Colorectal Dis. 2007 Mar;9(3):218-28. doi: 10.1111/j.1463-1318.2006.01160.x.
Recent evidence challenges the 'low-fibre/high-colonic intraluminal pressure' hypothesis of diverticular disease (DD) and raises the possibility that other mechanisms are involved. Although bowel wall smooth muscle is known to be hypercontractile in DD, the nature of its relaxation is unknown. The present study investigated colonic smooth muscle responses to nitric oxide, as well as the smooth muscle contents of neural nitric oxide and elastin associated with the disease.
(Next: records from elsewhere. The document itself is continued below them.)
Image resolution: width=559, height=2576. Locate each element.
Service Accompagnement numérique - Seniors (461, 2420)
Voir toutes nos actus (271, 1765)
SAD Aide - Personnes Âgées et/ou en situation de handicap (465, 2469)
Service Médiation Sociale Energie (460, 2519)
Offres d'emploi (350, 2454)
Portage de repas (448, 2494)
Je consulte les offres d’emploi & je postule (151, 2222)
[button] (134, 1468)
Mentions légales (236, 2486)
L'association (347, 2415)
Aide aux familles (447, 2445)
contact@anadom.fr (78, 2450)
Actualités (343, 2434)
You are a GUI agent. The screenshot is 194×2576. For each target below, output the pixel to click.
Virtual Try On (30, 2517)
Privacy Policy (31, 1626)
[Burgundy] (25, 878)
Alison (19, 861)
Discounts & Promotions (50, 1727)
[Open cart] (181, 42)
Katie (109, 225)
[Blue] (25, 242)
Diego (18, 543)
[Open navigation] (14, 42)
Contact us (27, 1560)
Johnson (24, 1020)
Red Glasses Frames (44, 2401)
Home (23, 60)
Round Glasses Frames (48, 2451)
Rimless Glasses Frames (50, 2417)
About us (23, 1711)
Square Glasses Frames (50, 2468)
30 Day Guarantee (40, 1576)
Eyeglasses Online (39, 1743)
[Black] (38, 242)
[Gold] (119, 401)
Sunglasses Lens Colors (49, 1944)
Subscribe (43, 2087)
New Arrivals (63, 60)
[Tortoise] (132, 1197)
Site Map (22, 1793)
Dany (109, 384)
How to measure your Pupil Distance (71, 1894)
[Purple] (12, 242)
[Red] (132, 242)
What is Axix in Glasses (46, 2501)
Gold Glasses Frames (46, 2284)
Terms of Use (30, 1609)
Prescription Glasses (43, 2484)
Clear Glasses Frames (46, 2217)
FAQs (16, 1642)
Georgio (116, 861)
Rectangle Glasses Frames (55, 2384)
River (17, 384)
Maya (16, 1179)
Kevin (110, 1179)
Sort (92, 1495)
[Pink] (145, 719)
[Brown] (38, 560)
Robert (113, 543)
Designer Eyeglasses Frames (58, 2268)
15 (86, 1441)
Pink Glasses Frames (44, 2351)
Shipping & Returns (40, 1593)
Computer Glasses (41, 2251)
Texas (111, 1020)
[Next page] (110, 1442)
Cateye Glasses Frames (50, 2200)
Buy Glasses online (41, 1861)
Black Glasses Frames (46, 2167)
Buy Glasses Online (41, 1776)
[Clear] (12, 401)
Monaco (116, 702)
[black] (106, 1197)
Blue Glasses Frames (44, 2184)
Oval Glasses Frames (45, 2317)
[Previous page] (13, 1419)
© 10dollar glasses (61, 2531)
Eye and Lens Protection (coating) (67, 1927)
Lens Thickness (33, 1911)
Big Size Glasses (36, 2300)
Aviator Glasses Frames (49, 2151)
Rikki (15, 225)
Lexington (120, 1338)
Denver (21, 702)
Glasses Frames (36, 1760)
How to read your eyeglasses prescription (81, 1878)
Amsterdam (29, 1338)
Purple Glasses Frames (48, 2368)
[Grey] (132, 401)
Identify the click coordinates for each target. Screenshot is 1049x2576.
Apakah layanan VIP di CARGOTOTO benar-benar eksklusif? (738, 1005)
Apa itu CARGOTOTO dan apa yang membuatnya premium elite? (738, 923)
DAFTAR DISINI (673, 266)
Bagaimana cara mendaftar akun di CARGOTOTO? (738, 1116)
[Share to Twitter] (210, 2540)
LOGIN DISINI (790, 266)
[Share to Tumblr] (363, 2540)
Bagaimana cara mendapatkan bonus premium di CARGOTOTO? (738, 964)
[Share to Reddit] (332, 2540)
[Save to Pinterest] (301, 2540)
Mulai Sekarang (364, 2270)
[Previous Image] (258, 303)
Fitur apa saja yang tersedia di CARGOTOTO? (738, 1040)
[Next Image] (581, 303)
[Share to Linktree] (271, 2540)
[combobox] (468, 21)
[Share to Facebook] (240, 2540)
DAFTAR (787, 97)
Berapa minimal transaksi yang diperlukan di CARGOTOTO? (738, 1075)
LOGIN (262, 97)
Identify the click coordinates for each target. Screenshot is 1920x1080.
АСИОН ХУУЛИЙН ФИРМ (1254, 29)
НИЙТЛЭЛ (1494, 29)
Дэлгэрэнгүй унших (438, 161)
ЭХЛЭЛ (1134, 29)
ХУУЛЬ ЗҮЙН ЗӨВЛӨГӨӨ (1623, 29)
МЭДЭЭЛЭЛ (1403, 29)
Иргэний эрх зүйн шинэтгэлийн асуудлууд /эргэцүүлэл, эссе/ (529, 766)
Immunohistochemical/image analysis of antibodies to nitric oxide synthase (NOS1), co-localized with protein gene product (PGP) and to elastin, was performed on three histological sections of sigmoid colons from 20 patients (10 DD, 10 controls) following resections for rectal tumours. Organ bath experiments examined smooth muscle responsiveness to nitroprusside, a nitric oxide donor.
Uncomplicated diverticular longitudinal muscle showed lower nitric oxide immunoreactivity compared with controls: median percentage surface area of NOS1 over PGP was 26.0% (range 0.5-58.3), controls 45.0% (35.0-70.1; P = 0.018). Median percentage surface area of elastin was elevated, 21.3% (10.6-45.6), controls 8.2% (1.7-13.5; P = 0.0002), together with a low sensitivity to nitroprusside [mean - log EC(50) 5.3 (SD 0.5), controls 6.6 (SD 0.5), difference 1.3, 95% CI 0.8-1.7; P < 0.0001] and there were lower maximum relaxation responses to nitroprusside compared with controls: median percentage (relaxation induced by nitroprussside/contraction induced by bethanecol) was 52.0%, range (20.0-92.0), controls 100.0% (71.0-125.0), P < 0.0001. No statistically significant differences were found in circular muscle, at the sample size studied.
This study established, for the first time, specific abnormalities in longitudinal muscle relaxation and contents of neural nitric oxide and elastin in uncomplicated DD. These findings may have important implications for both colon structure and function in the disease.
近期证据对憩室病(DD)的“低纤维/高结肠腔内压力”假说提出了挑战,并增加了其他机制参与其中的可能性。尽管已知DD患者肠壁平滑肌收缩过强,但其舒张的本质尚不清楚。本研究调查了结肠平滑肌对一氧化氮的反应,以及与该疾病相关的神经一氧化氮和弹性蛋白的平滑肌含量。
对20例(10例DD患者,10例对照)因直肠肿瘤切除的乙状结肠的三个组织学切片进行免疫组织化学/图像分析,检测与蛋白基因产物(PGP)共定位的一氧化氮合酶(NOS1)抗体以及弹性蛋白抗体。器官浴实验检测了平滑肌对一氧化氮供体硝普钠的反应性。
与对照组相比,无并发症的憩室纵向肌一氧化氮免疫反应性较低:NOS1在PGP上的中位表面积百分比为26.0%(范围0.5 - 58.3),对照组为45.0%(35.0 - 70.1;P = 0.018)。弹性蛋白的中位表面积百分比升高,为21.3%(10.6 - 45.6),对照组为8.2%(1.7 - 13.5;P = 0.0002),同时对硝普钠的敏感性较低[平均-log EC(50)为5.3(标准差0.5),对照组为6.6(标准差0.5),差异为1.3,95%可信区间为0.8 - 1.7;P < 0.0001],并且与对照组相比,对硝普钠的最大舒张反应较低:中位百分比(硝普钠诱导的舒张/氨甲酰甲胆碱诱导的收缩)为52.0%,范围(20.0 - 92.0),对照组为100.0%(71.0 - 125.0),P < 0.0001。在所研究的样本量下,环形肌未发现统计学上的显著差异。
本研究首次证实了无并发症的DD患者纵向肌舒张以及神经一氧化氮和弹性蛋白含量存在特定异常。这些发现可能对该疾病的结肠结构和功能具有重要意义。